#### EXERCISE REQUIREMENTS
Print out each entry below exactly, please.

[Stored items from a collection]
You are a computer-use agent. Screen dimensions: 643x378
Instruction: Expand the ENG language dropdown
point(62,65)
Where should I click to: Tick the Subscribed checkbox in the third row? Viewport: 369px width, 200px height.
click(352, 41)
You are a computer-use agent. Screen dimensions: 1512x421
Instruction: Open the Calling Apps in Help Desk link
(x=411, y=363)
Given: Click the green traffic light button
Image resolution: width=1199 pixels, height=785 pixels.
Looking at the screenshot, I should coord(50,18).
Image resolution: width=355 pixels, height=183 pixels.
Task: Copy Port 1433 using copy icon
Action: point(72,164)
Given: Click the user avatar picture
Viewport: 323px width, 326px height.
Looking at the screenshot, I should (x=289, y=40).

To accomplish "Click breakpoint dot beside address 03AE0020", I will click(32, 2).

#### OUTPUT OF THE TASK
You are a computer-use agent. Screen dimensions: 643x378
Instruction: Expand the ENG language dropdown
point(62,65)
Where should I click to: Tick the Subscribed checkbox in the third row? Viewport: 369px width, 200px height.
click(352, 41)
You are a computer-use agent. Screen dimensions: 1512x421
Instruction: Open the Calling Apps in Help Desk link
(x=411, y=363)
Given: Click the green traffic light button
Image resolution: width=1199 pixels, height=785 pixels.
Looking at the screenshot, I should coord(50,18).
Image resolution: width=355 pixels, height=183 pixels.
Task: Copy Port 1433 using copy icon
Action: point(72,164)
Given: Click the user avatar picture
Viewport: 323px width, 326px height.
Looking at the screenshot, I should (x=289, y=40).

To accomplish "Click breakpoint dot beside address 03AE0020", I will click(32, 2).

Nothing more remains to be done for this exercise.